Comprehensive Review of the Part 32 Uniform System of Accounts, WC Docket No. 14-130.

I am pleased that the Commission is finally acting on the commitment it made last year to

comprehensively review its regulatory accounting requirements. These arcane rules were put in place

almost three decades ago, when all incumbent carriers were subject to rate-of-return ratemaking and

specialized cost data were central to the Commission’s work. Times have changed. The advent of price

cap regulation, increased competition from a variety of providers not subject to Part 32 requirements, and

universal service and intercarrier compensation reforms, among other things, have significantly eroded

the benefits of these rules. Yet they continue to impose real costs on carriers, and therefore on consumers

in one form or another. According to one filing, price cap carriers collectively “incur millions of dollars

in maintaining two separate sets of books – costs that continue to grow with the expanding divergence

between Part 32 rules, developed more than 25 years ago, and the ever changing modern accounting

techniques under GAAP.” That is real money that could be spent on broadband deployment or used to

reduce rates.

I commend Chairman Wheeler and his staff for their efforts in this item. This is the latest

example of the Commission’s needed effort to reduce unnecessary burdens and compliance costs. I also

acknowledge the hard work of Commissioner Pai and his staff, which helped get us to this NPRM.

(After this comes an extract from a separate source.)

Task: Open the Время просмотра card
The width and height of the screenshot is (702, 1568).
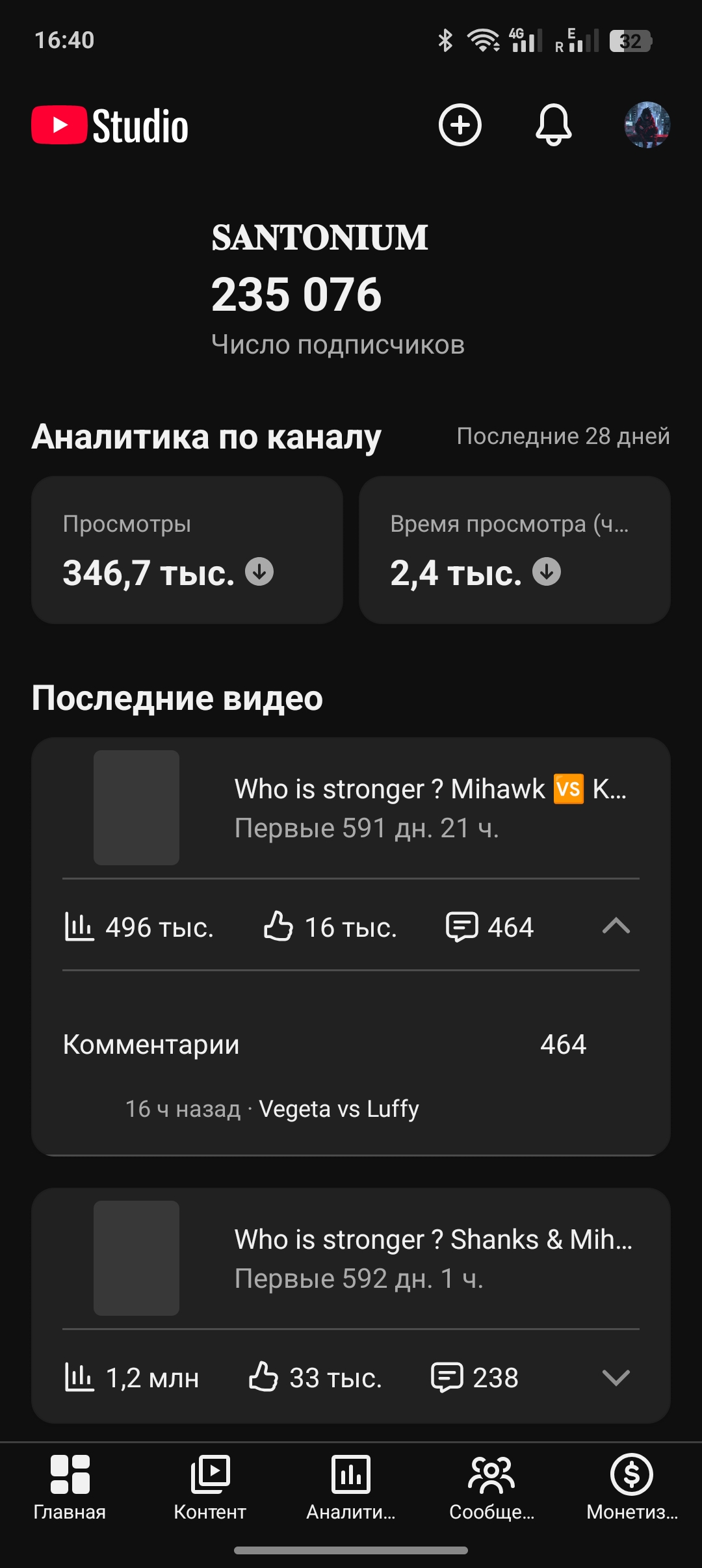Action: [515, 550]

I am appreciative to the Chairman and my colleagues for their willingness to accommodate my

requests to further strengthen this NPRM. It now proposes—rather than just raising questions—to

streamline the rules in a couple of key respects, which I hope will generate more focused and detailed

comments, and signals our collective agreement to curtail, at a minimum, the application of Part 32 in

these instances. It also seeks comment on whether the Commission has other tools in its toolbox (besides

relying on burdensome accounting rules) to satisfy any remaining regulatory needs, or if there are safe

harbors we could adopt to further streamline any remaining requirements. If we have other means at our

disposal to get information, if truly necessary, then we can certainly eliminate or significantly reduce the

scope of Part 32. Indeed, I would have preferred even more proposals to simplify the rules, including for

rate-of-return carriers. I recognize that Part 32 has more relevance to rate-of-return regulation, but if there

are instances where our rules impose costs and the benefits are de minimis or minor, we should seek those

out and eliminate them regardless of how a carrier is classified. Finally, to keep us all on task, the

Commission commits to complete this rulemaking at my ask within 16 months. I hope that we will get a

robust record, and I look forward to acting on it no later than the end of 2015.